=== Text for analysis ===
You’re standing behind the curtain, just about to make your way on stage to face the many faces half-shrouded in darkness in front of you. As you move towards the spotlight, your body starts to feel heavier with each step. A familiar thump echoes throughout your body – your heartbeat has gone off the charts.

Don’t worry, you’re not the only one with glossophobia(also known as speech anxiety or the fear of speaking to large crowds). Sometimes, the anxiety happens long before you even stand on stage.

Your body’s defence mechanism responds by causing a part of your brain to release adrenaline into your blood – the same chemical that gets released as if you were being chased by a lion.

Here’s a step-by-step guide to help you overcome your fear of public speaking:

1. Prepare yourself mentally and physically

According to experts, we’re built to display anxiety and to recognize it in others. If your body and mind are anxious, your audience will notice. Hence, it’s important to prepare yourself before the big show so that you arrive on stage confident, collected and ready.

=== Task instructions ===
In the text above on the fear of public speaking, what three words describe how you should arrive on stage? List them all.

=== Data listing ===
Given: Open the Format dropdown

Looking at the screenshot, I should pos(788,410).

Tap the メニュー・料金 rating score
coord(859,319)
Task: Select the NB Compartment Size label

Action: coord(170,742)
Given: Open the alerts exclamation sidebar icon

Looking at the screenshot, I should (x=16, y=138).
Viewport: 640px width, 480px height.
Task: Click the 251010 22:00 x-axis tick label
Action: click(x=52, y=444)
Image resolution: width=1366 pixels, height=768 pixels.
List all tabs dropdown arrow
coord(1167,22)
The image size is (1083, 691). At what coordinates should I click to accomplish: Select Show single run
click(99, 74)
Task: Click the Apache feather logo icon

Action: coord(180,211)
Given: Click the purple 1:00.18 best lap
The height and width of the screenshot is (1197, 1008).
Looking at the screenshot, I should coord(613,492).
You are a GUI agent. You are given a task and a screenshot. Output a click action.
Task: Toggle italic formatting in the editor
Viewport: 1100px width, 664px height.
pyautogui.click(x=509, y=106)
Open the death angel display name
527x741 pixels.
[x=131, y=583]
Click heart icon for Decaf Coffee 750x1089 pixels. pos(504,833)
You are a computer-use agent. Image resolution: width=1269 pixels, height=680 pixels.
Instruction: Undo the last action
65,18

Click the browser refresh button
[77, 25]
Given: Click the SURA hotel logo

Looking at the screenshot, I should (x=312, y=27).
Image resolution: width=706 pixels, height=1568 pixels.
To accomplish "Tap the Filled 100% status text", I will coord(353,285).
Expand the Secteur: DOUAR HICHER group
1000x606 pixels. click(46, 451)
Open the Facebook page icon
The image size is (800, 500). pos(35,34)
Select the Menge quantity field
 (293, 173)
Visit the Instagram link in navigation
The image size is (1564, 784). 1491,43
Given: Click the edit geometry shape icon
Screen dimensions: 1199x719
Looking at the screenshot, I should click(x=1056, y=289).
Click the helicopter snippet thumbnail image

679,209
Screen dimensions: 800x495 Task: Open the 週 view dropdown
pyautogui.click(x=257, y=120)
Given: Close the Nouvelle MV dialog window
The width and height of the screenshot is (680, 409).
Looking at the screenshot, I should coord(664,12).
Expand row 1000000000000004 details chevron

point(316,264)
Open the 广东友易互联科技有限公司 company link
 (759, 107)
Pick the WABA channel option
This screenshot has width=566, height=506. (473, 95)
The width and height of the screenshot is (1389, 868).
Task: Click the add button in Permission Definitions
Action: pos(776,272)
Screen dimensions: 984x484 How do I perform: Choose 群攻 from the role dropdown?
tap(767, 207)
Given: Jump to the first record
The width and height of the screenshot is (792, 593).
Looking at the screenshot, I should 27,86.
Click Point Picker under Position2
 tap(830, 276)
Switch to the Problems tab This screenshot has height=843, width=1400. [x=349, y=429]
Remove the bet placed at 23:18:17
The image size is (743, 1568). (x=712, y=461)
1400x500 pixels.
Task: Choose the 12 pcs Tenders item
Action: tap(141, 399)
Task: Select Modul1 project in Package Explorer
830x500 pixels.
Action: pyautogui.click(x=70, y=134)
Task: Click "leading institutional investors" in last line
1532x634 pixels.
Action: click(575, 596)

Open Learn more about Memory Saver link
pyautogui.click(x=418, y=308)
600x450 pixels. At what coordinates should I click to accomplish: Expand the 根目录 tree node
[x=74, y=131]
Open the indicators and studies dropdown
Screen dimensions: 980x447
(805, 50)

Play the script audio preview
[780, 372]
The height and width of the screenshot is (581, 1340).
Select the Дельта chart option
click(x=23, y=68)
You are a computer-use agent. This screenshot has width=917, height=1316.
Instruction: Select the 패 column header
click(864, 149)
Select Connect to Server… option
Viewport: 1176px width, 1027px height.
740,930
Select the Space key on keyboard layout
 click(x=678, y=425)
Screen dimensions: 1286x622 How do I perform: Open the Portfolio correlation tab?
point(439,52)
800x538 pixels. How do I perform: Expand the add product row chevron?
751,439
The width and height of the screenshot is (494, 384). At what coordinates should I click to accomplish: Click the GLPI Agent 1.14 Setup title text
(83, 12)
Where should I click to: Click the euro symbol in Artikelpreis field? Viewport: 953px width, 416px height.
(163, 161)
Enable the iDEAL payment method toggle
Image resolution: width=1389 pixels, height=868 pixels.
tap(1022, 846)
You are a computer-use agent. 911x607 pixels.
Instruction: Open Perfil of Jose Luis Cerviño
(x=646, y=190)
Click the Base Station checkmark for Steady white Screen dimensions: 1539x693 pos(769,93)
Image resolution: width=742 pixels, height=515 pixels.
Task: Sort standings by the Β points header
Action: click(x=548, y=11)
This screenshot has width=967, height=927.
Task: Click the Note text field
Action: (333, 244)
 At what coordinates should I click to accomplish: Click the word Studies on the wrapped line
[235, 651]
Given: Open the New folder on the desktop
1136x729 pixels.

=== Solved exercise ===
confident, collected, ready